◆ DATA TO PROCESS:

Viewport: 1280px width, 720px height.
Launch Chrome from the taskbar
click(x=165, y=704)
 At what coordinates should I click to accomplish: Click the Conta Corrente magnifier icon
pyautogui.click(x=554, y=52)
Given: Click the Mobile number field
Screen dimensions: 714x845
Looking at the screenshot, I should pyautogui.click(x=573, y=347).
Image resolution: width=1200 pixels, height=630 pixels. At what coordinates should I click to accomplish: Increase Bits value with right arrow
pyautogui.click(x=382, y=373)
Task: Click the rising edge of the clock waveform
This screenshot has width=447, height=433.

◆ TASK STATEMENT: Write out exactly those lines running from the line with "Given: Click the Mobile number field" to the end of the data above, the first and last included.

◆ TASK OUTPUT:
Given: Click the Mobile number field
Screen dimensions: 714x845
Looking at the screenshot, I should pyautogui.click(x=573, y=347).
Image resolution: width=1200 pixels, height=630 pixels. At what coordinates should I click to accomplish: Increase Bits value with right arrow
pyautogui.click(x=382, y=373)
Task: Click the rising edge of the clock waveform
This screenshot has width=447, height=433.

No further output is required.